Provided data:

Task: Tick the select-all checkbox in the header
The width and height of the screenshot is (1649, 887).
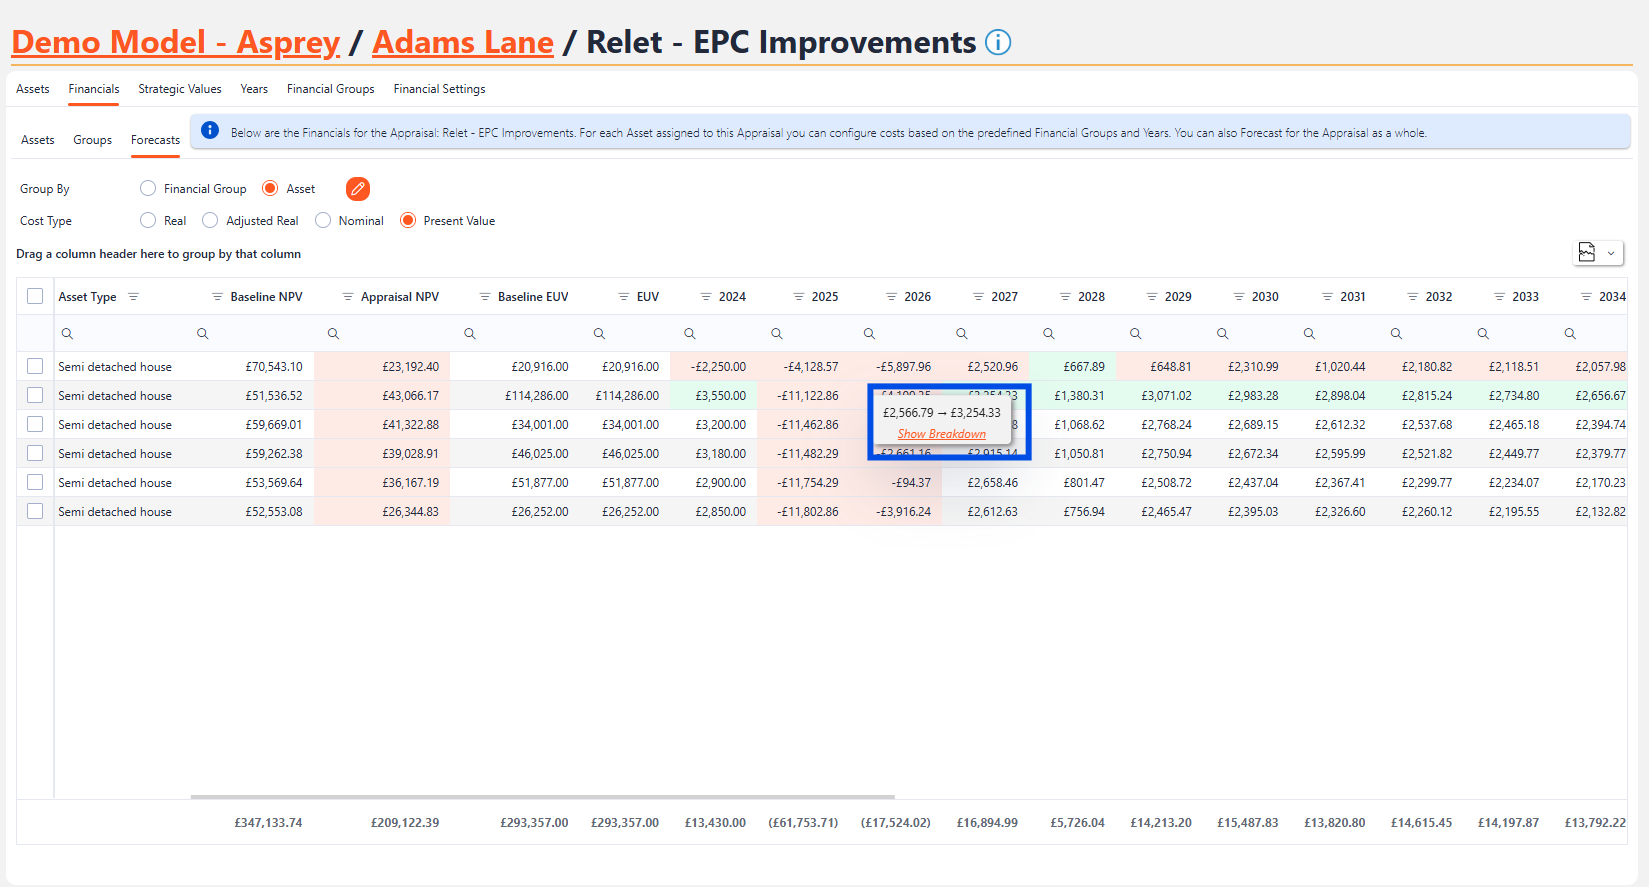Action: click(35, 296)
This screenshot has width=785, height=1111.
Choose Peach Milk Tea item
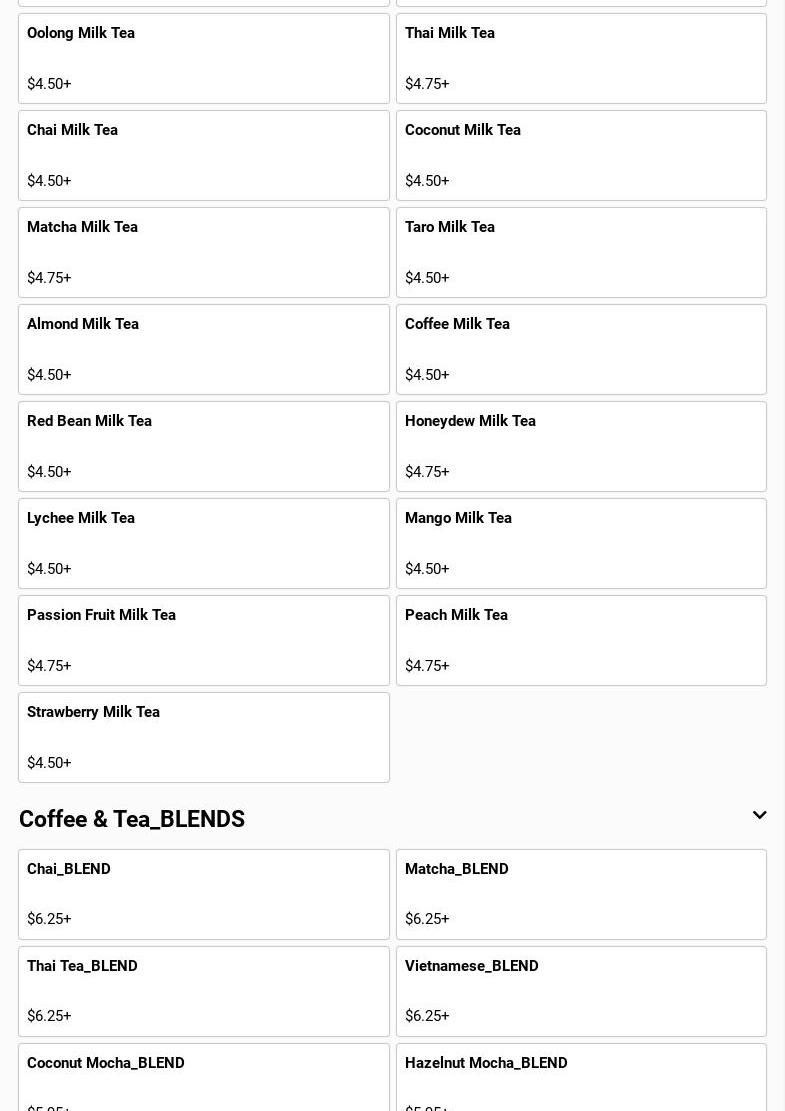tap(581, 640)
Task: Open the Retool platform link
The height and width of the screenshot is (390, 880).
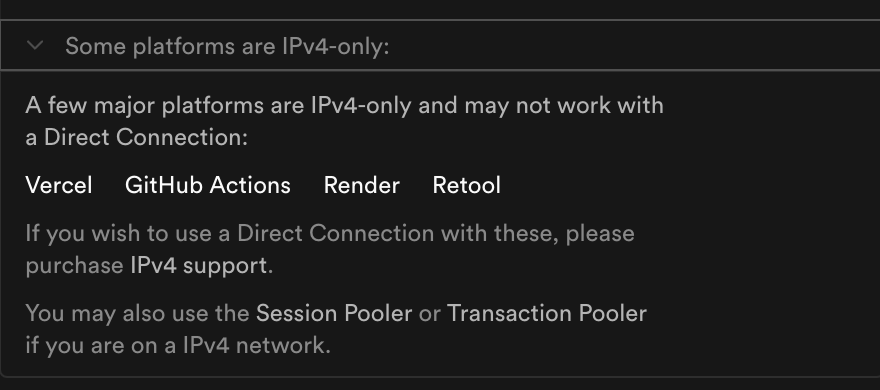Action: (466, 185)
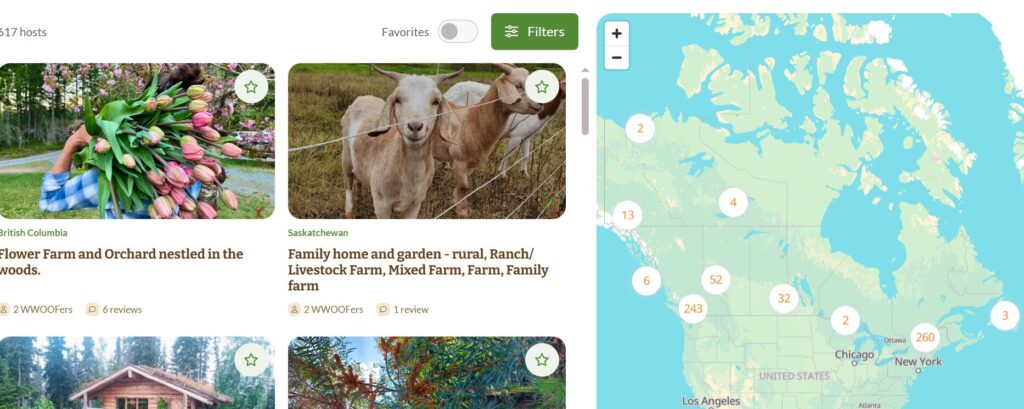Open the map cluster showing 260 hosts
1024x409 pixels.
pyautogui.click(x=925, y=338)
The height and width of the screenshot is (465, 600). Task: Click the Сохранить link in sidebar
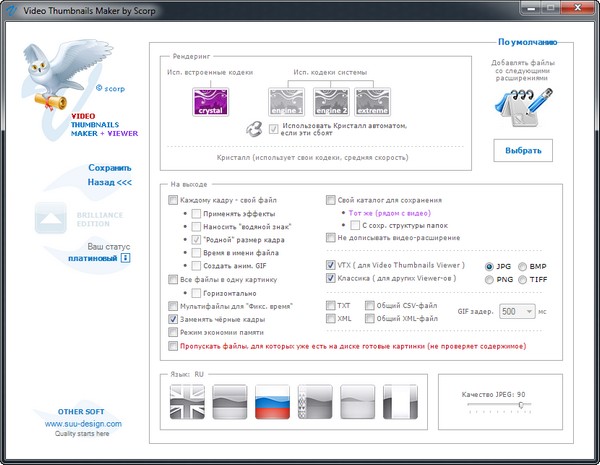coord(109,168)

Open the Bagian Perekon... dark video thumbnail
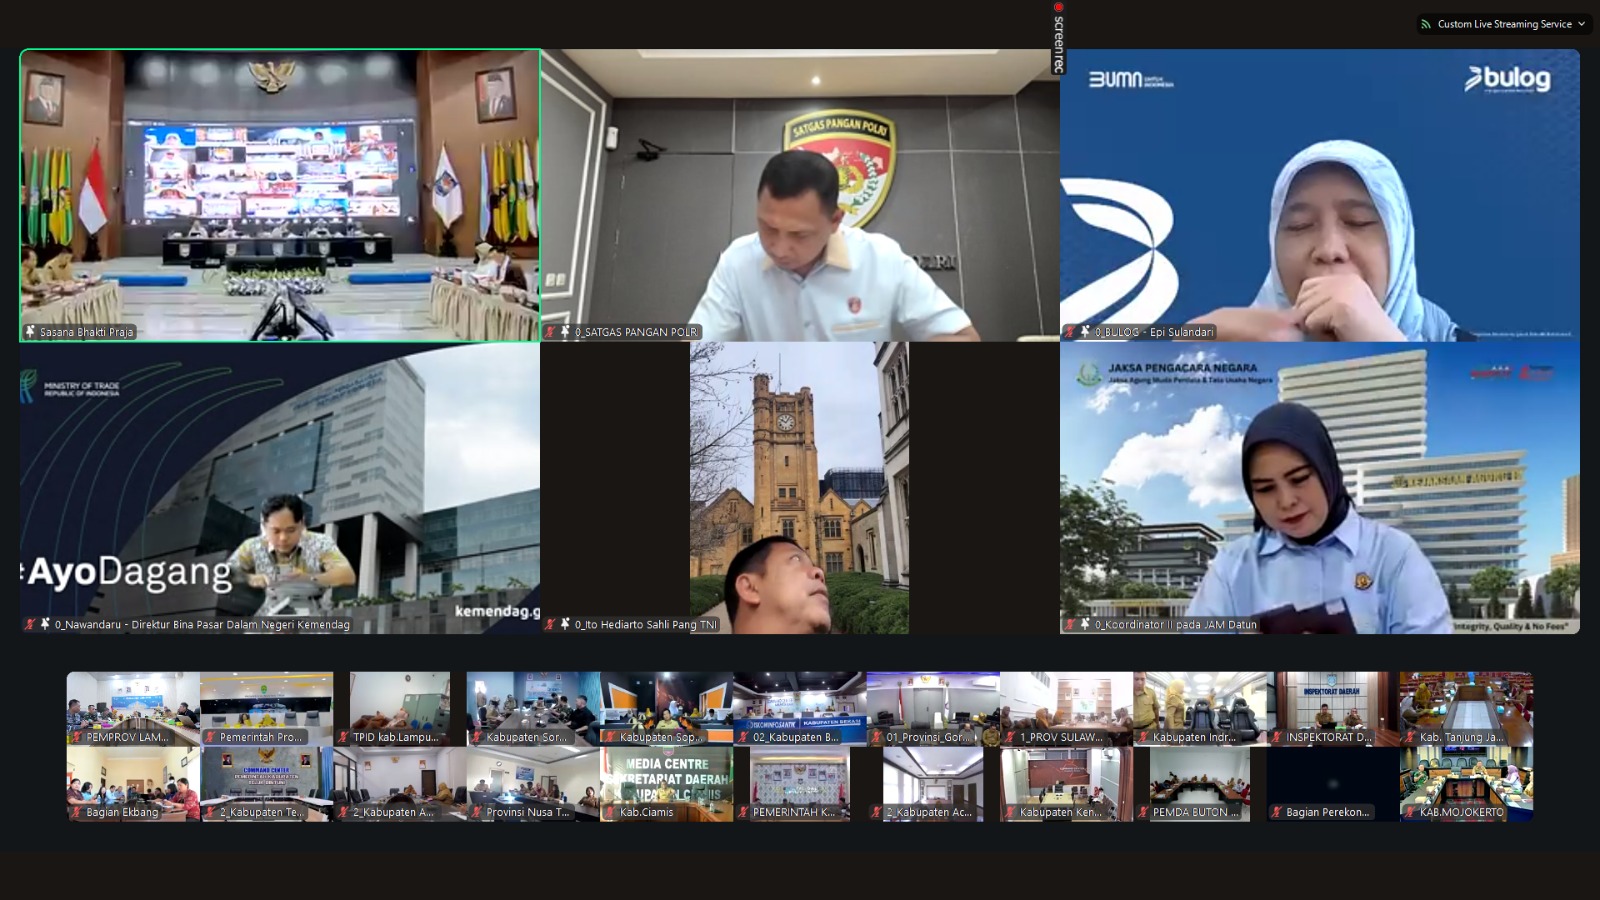(1333, 784)
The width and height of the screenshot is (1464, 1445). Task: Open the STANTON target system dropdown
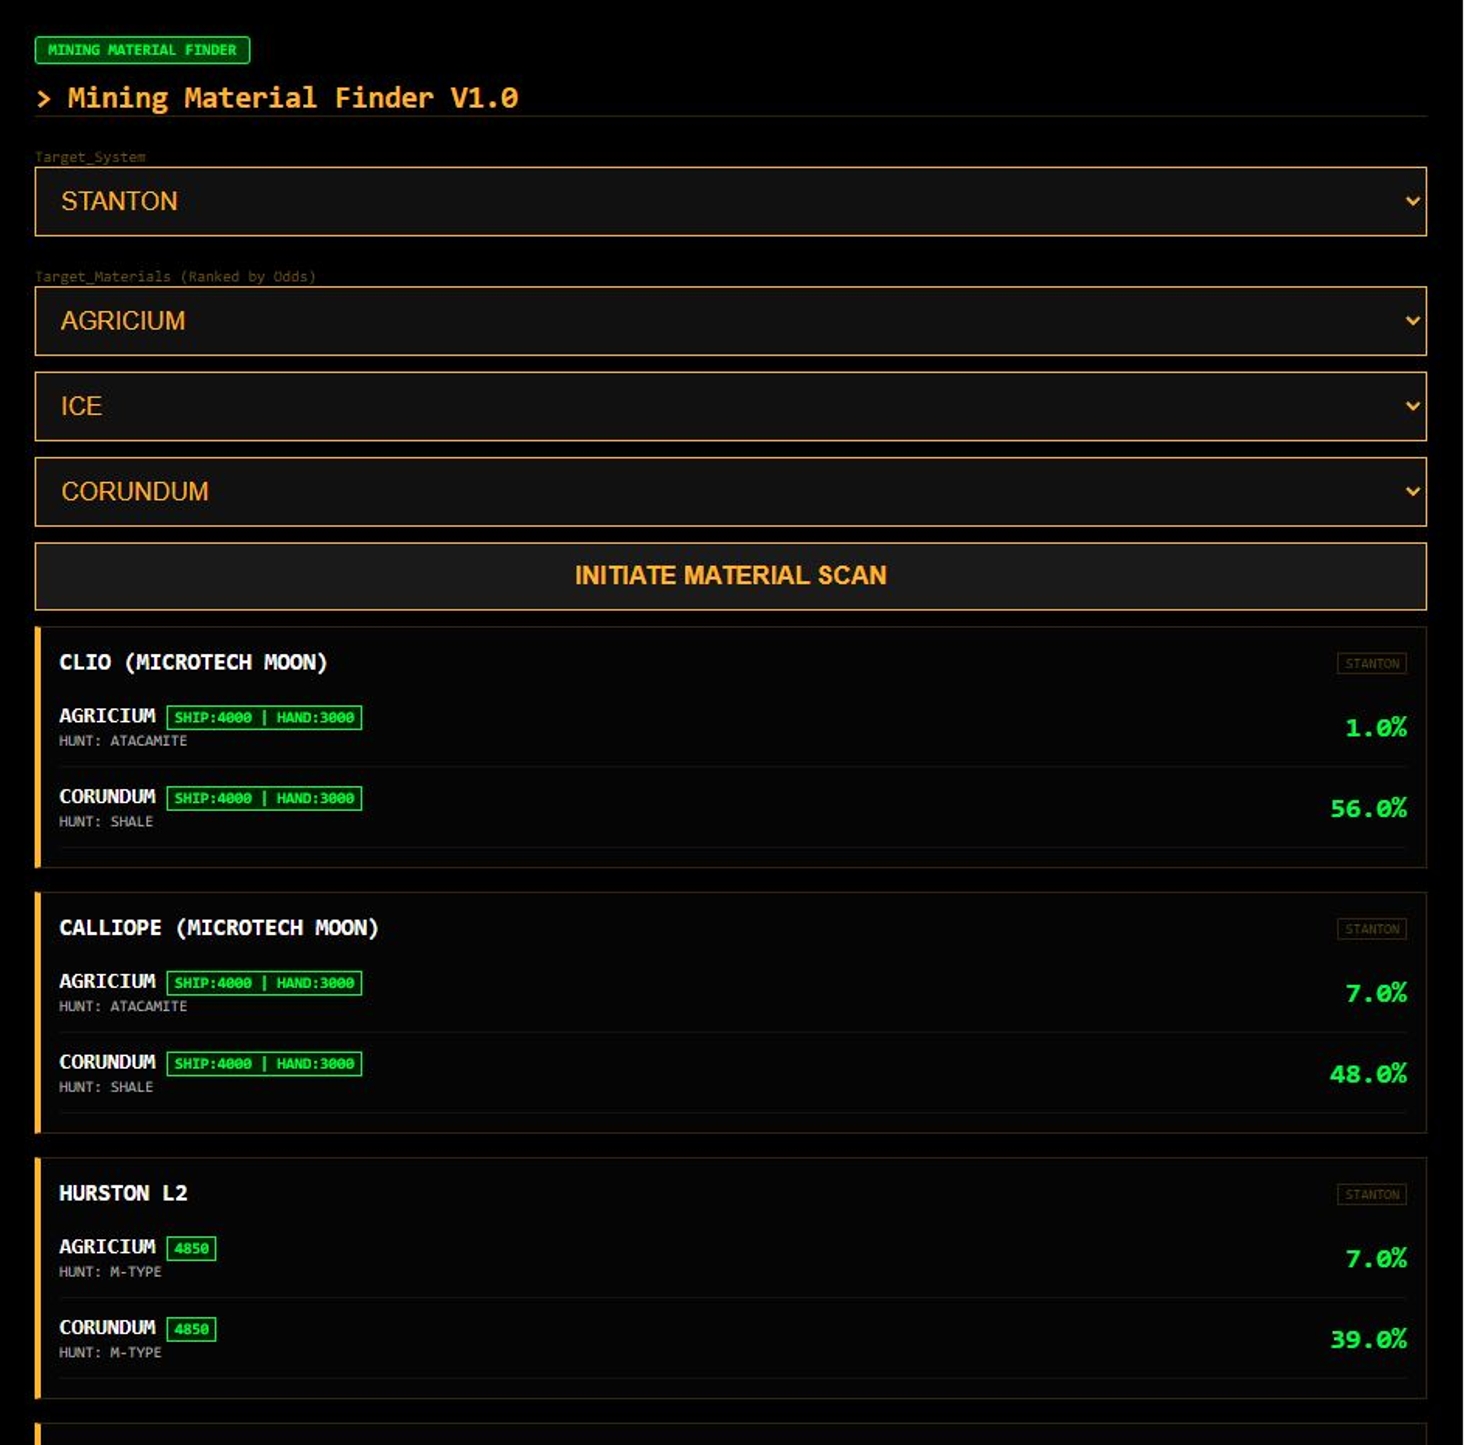[730, 202]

Short problem:
Express the listing above as a JSON list of strings, one string per line, with blank lines left out. Leave the images out of the answer.

Complete response:
[
  "Task: Tick the select-all checkbox in the header",
  "The width and height of the screenshot is (1649, 887).",
  "Action: click(35, 296)",
  "This screenshot has width=785, height=1111.",
  "Choose Peach Milk Tea item",
  "tap(581, 640)",
  "Task: Open the Retool platform link",
  "The height and width of the screenshot is (390, 880).",
  "Action: (466, 185)",
  "Open the map cluster showing 260 hosts",
  "1024x409 pixels.",
  "pyautogui.click(x=925, y=338)",
  "The height and width of the screenshot is (465, 600). Task: Click the Сохранить link in sidebar",
  "coord(109,168)",
  "Open the Bagian Perekon... dark video thumbnail",
  "(1333, 784)",
  "The width and height of the screenshot is (1464, 1445). Task: Open the STANTON target system dropdown",
  "[730, 202]"
]